Zum Eklat während der Ratssitzung kam es nach einer Wortmeldung von Kantonsrat Tobias Weidmann (SVP, Hettlingen). Er griff in der Fraktionserklärung der SVP-EDU zur Messerattacke auf einen orthodoxen Juden vom Samstagabend die Linke verbal an. Weidmann sagte: «Antisemitismus 2024 kommt nicht von rechts, sondern von der antikapitalistischen Linken oder aus migrantischen Milieus.» Die Linke war empört. Erst buhten die Kantonsrätinnen und Kantonsräte nur. Dann wurden sie immer lauter. Schliesslich verliessen sie geschlossen den Saal.

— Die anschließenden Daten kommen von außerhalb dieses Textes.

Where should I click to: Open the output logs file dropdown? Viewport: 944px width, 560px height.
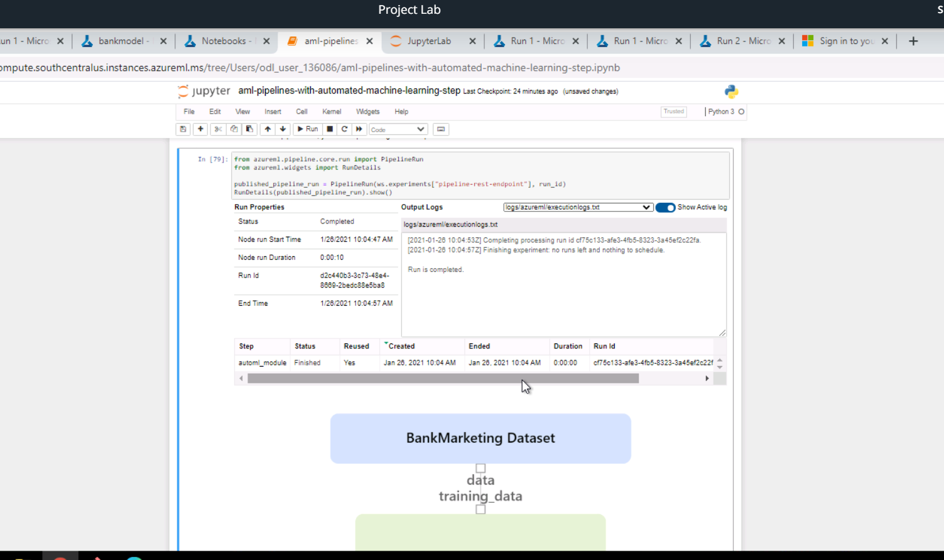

Weidmann redete unbeirrt weiter und sagte Sätze wie: «Antisemiten tragen meistens keine Springerstiefel, sondern Arafat-Tuch oder Che-Guevara-T-Shirts». Solange die «vermeintlich Toleranten» die wahren Urheber des Antisemitismus nicht beim Namen nennen würden, seien ihre Mitleidsbekundungen hohle Phrasen. Die Unruhe im Saal – ohren- und augenfällig.
Rueff-Frenkel erschüttert
Die FDP-Kantonsrätin Sonja Rueff-Frenkel sah sich zu einer Gegenrede genötigt. «So etwas habe ich noch nie erlebt», sagte sie sichtlich erschüttert. Rueff-Frenkel, selber Jüdin, sagte, sie sei enttäuscht von der Reaktion sowohl von links als auch von rechts. «Es ist egal, ob mein Sohn von einem Messer in der linken oder der rechten Hand niedergestochen wird. Ich fühle mich unsicher wegen des Antisemitismus», sagte Rueff-Frenkel.

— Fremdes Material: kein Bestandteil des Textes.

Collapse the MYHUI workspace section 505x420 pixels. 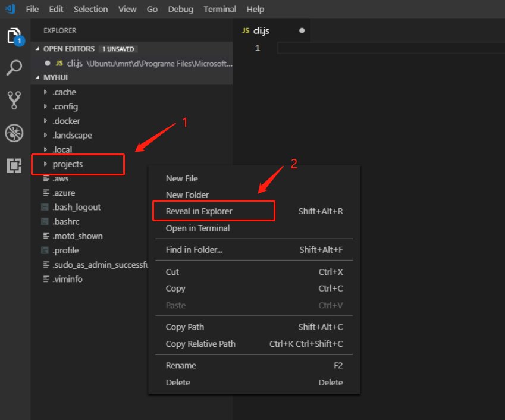coord(39,77)
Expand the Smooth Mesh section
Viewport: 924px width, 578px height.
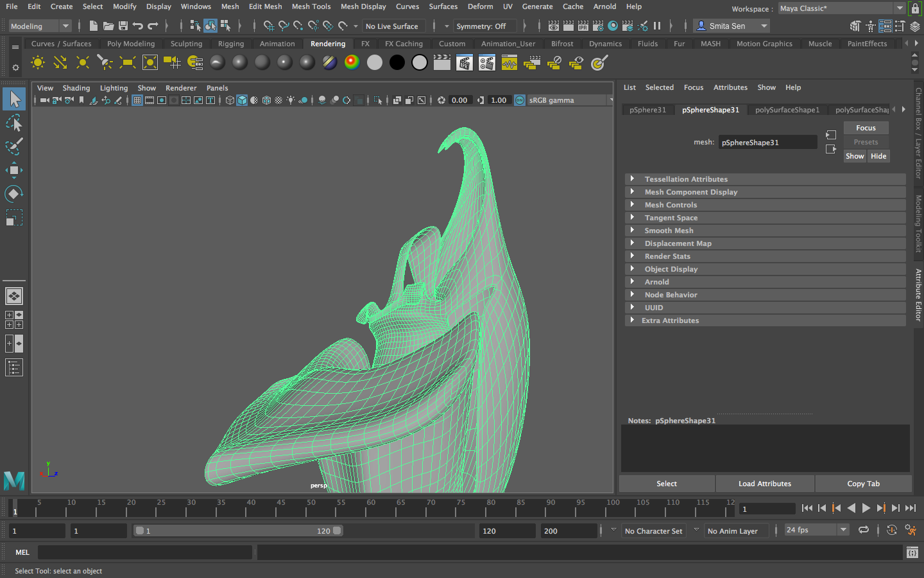669,231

Es sei zwar so, dass der gewalttätige Antisemitismus meistens von Muslimen ausginge. Sie distanzierte sich trotz dieser Aussage aber von der Haltung der SVP-EDU-Fraktion.
Der Antisemitismus sei ein gesellschaftliches Problem. «Drei Polizisten mehr vor einer Synagoge nützen mir nichts, die sind bald wieder weg», sagte Rueff-Frenkel. Dass die Ratslinke den Saal verlassen hat, habe sie noch nie erlebt. «Aber wir haben ein Problem, links und rechts – wir alle sind als Gesellschaft gefordert.»
Fehr verspricht Aufklärung
Rueff-Frenkel hatte aufgrund ihres Hintergrundes gewissermassen das Schlusswort in dieser Frage. Von den Parteien, die den Rat verliessen, ergriff niemand das Wort.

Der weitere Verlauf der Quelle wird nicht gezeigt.